Expositor's Bible Commentary Commentary
"If ye know that he is righteous, ye know that every one also that doeth righteousness is begotten of him." — 1 John 2:29 (ASV)
There is a clear break in thought and a new topic—“tests for knowing the children of God”—introduced here. Attention naturally focuses on the Father (3:1) and the significance of being “born of him.” Since John never speaks of being “born of Jesus,” it makes more sense to conclude that the subject from the beginning of v.29 is the Father and that John depends on his readers to get the meaning from the total context.

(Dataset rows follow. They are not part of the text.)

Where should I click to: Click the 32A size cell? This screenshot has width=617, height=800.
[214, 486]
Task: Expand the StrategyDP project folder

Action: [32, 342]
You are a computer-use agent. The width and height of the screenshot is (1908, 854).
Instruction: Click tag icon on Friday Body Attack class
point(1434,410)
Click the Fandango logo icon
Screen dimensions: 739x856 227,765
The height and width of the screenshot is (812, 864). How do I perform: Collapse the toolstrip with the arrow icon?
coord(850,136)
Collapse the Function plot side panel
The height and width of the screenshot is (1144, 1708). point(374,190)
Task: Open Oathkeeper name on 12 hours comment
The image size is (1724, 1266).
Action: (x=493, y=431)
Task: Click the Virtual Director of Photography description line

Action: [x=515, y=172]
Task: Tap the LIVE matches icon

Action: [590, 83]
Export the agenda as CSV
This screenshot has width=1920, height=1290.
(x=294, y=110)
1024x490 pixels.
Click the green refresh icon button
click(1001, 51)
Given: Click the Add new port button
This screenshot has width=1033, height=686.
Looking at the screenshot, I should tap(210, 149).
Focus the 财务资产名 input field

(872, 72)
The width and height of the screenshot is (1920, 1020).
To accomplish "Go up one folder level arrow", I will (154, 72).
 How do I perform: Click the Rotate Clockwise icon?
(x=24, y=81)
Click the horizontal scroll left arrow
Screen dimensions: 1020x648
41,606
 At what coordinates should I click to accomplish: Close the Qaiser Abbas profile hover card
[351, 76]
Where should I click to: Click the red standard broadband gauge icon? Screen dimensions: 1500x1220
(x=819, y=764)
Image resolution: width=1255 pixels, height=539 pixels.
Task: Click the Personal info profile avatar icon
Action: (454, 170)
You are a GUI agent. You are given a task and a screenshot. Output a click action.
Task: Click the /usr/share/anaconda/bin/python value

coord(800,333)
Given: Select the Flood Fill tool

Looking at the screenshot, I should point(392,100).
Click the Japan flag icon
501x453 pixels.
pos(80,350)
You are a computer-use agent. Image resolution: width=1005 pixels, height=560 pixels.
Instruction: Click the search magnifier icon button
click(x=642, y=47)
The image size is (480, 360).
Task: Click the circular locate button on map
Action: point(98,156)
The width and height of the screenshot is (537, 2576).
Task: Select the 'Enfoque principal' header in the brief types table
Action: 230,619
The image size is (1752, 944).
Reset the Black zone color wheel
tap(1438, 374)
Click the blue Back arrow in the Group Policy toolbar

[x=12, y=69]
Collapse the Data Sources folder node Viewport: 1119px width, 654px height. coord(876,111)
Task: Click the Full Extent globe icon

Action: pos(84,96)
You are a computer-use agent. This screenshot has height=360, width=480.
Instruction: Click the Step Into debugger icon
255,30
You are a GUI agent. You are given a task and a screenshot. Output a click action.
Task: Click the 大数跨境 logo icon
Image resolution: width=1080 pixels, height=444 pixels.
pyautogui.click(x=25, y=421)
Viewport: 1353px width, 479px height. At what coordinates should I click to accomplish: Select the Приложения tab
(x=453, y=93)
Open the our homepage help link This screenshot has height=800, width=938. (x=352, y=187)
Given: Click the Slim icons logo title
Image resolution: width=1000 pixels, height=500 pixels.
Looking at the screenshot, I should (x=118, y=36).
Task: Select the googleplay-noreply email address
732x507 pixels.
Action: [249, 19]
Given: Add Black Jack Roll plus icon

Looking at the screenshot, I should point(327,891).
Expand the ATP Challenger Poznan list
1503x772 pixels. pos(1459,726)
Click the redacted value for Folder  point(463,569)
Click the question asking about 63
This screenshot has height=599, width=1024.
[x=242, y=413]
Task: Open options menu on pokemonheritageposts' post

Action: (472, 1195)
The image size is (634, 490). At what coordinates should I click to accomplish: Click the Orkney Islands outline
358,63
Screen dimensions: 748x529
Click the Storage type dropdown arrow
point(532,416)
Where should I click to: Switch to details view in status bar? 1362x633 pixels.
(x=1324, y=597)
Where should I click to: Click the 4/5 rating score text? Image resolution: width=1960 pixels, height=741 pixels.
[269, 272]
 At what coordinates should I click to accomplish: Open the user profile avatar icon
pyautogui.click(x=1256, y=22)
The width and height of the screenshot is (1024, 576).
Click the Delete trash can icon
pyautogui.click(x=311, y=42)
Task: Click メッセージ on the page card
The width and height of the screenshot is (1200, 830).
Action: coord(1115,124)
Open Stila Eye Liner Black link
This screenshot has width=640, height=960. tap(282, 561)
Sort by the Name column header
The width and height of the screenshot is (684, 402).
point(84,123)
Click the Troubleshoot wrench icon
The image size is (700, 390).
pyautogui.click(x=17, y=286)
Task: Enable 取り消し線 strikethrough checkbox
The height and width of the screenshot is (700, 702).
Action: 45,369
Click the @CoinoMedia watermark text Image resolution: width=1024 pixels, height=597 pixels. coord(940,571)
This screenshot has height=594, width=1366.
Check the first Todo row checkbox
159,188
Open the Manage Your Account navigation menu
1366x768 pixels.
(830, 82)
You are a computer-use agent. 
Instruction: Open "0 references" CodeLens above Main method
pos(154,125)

Neither God’s righteousness nor that of the Son is disputed between John and his opponents (cf. 1:5; 2:1, 20; 3:7) but rather the significance of this righteousness. For John, to be born of God and to become his child means to accept as the standard for Christian conduct the Father’s righteousness as revealed through the Son (2:6; 3:7; cf. Matthew 5:48). Therefore, one must keep Jesus’ commands, especially the command to love, which also becomes the test for distinguishing who are truly born of God. Those who do his righteous will should know that they have been born of him. Righteous conduct is not a condition for rebirth but a consequence of it.
On the other hand, John’s opponents, who presumably also claimed rebirth, apparently thought of it not in ethical or moral terms but in terms of nature. They may have said that because they possessed the divine nature they could not sin (1:8) and were consequently removed from any obligation to the commandments (2:3–4). For them the proof that they were born of God lay in their new teaching, which freed them from commandments; in their knowledge, which enabled them to reject Christ’s coming in the flesh; and in their exclusivism, which allowed them to hate their brothers (3:17–20), forsake the community (2:19), and deny the commandment to love (3:10).
From the tone of the letter, we conclude that the denial of the necessity to keep the commandments had not yet led to flagrant immoral conduct among the dissidents but that the implications of their theological method were seen by John as allowing—if not encouraging—that possibility.